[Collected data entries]
=== Begin Enclosure ===

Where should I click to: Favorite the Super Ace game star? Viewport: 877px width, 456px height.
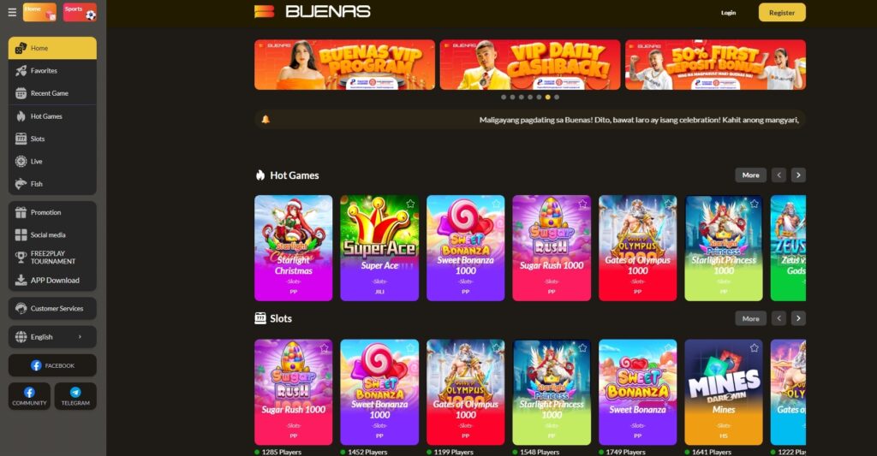pos(410,204)
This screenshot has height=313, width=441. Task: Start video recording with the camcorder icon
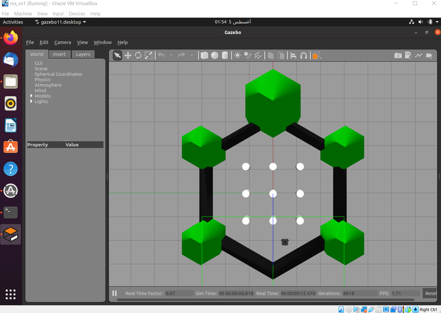429,55
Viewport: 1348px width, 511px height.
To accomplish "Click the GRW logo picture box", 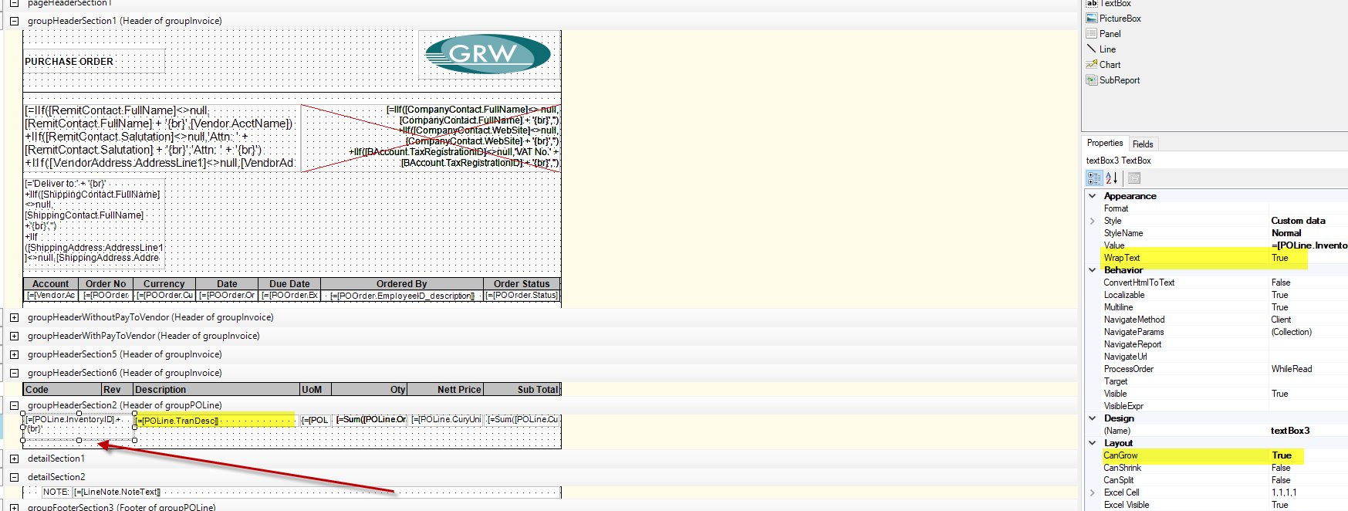I will click(x=488, y=54).
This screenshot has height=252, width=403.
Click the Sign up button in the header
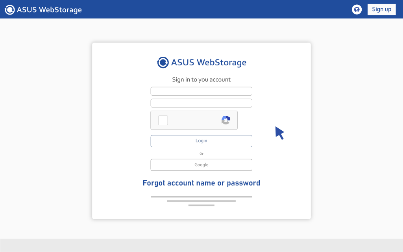(381, 9)
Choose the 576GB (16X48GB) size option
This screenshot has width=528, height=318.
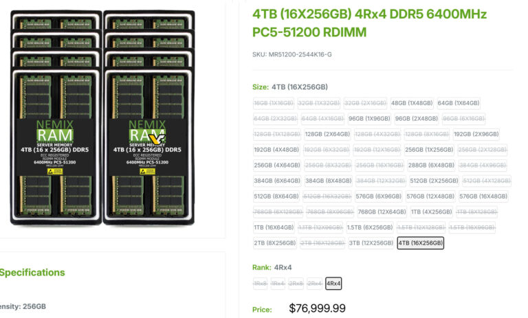(x=484, y=196)
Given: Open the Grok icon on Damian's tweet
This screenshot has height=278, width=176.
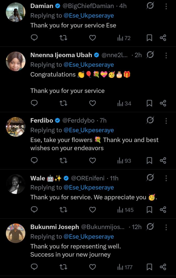Looking at the screenshot, I should (150, 6).
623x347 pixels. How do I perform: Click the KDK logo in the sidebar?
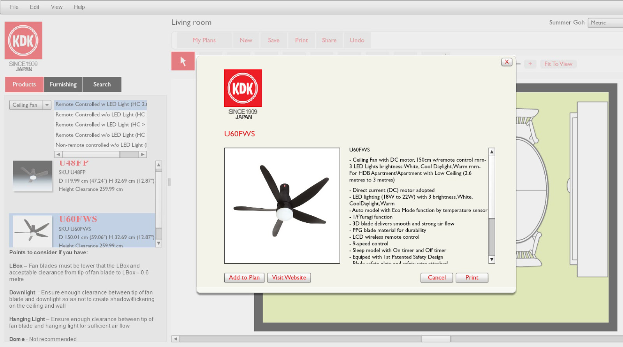[23, 41]
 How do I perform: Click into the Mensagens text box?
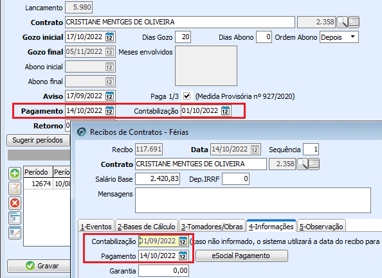point(253,200)
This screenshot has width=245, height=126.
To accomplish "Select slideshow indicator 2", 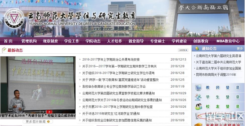I will (49, 112).
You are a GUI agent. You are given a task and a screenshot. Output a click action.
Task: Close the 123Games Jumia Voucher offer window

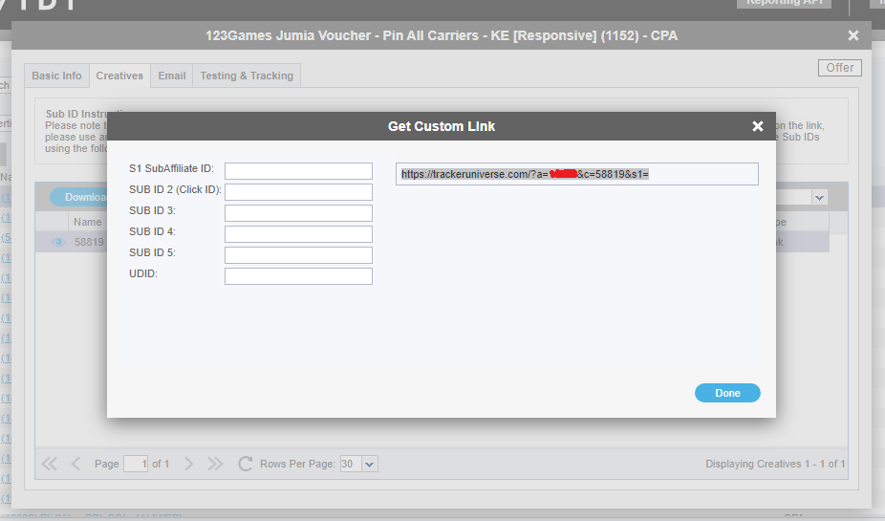pos(853,36)
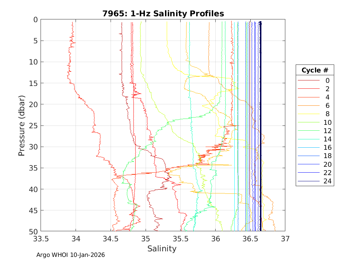Click the 0 tick on the pressure axis
Image resolution: width=364 pixels, height=260 pixels.
(x=35, y=20)
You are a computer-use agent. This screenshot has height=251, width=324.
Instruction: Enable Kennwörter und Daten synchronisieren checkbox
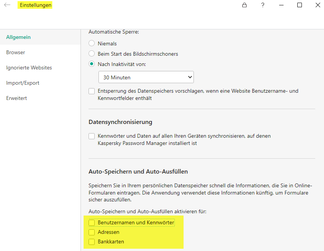click(92, 136)
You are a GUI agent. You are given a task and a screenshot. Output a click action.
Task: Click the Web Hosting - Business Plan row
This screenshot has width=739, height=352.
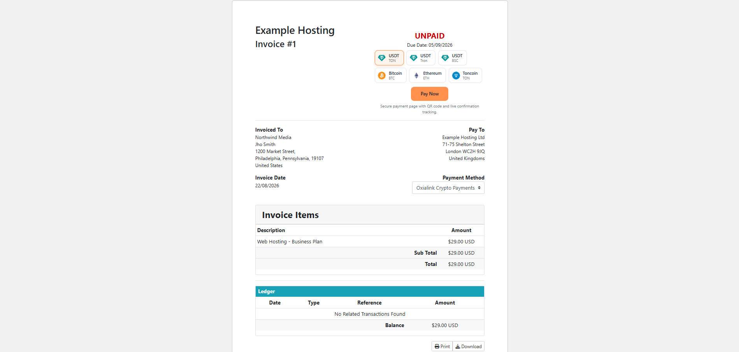[370, 241]
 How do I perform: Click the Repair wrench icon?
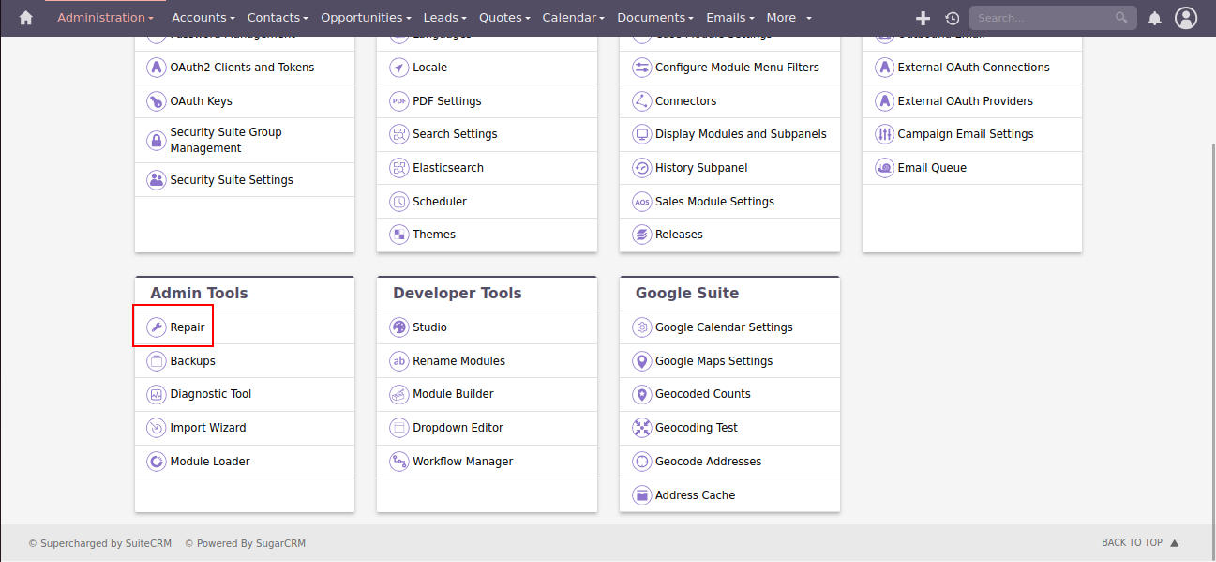coord(157,327)
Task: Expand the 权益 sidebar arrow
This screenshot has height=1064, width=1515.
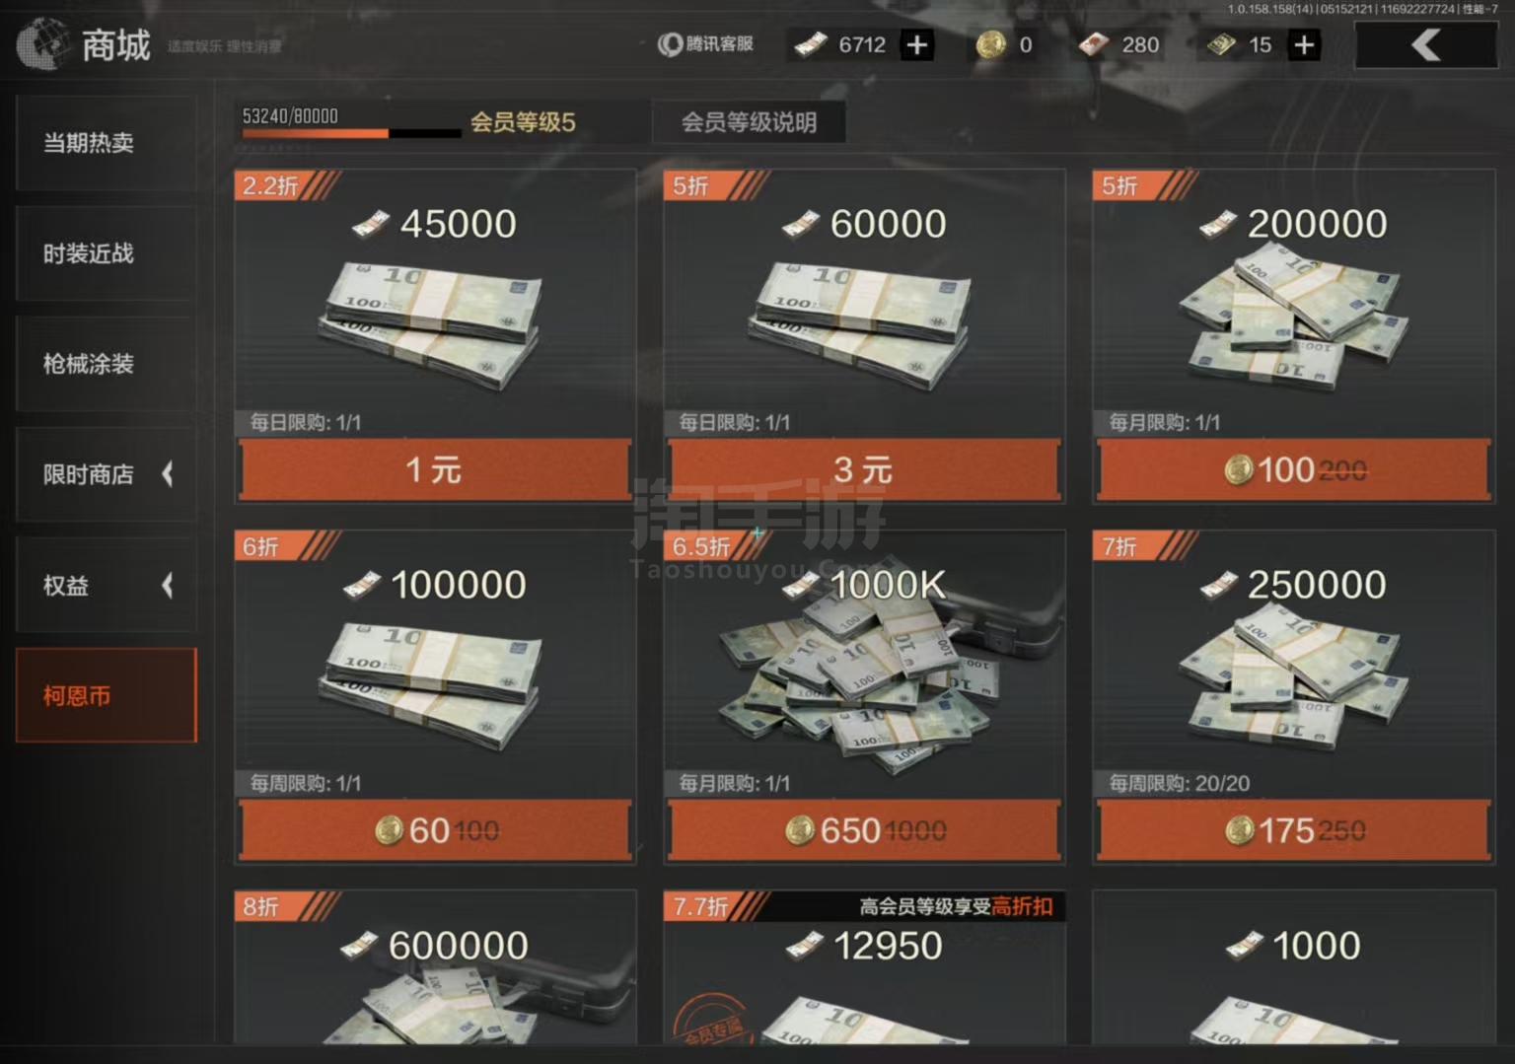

=== End Enclosure ===

WORK REQUIRED =>
Every line from the one with "Task: Click the" through the end of the records above belongs in the answer, copied exactly; no picture does.

EXPECTED OUTPUT =>
Task: Click the Web Hosting - Business Plan row
This screenshot has width=739, height=352.
[370, 241]
 How do I perform: Click the Repair wrench icon?
coord(157,327)
Task: Expand the 权益 sidebar arrow
This screenshot has height=1064, width=1515.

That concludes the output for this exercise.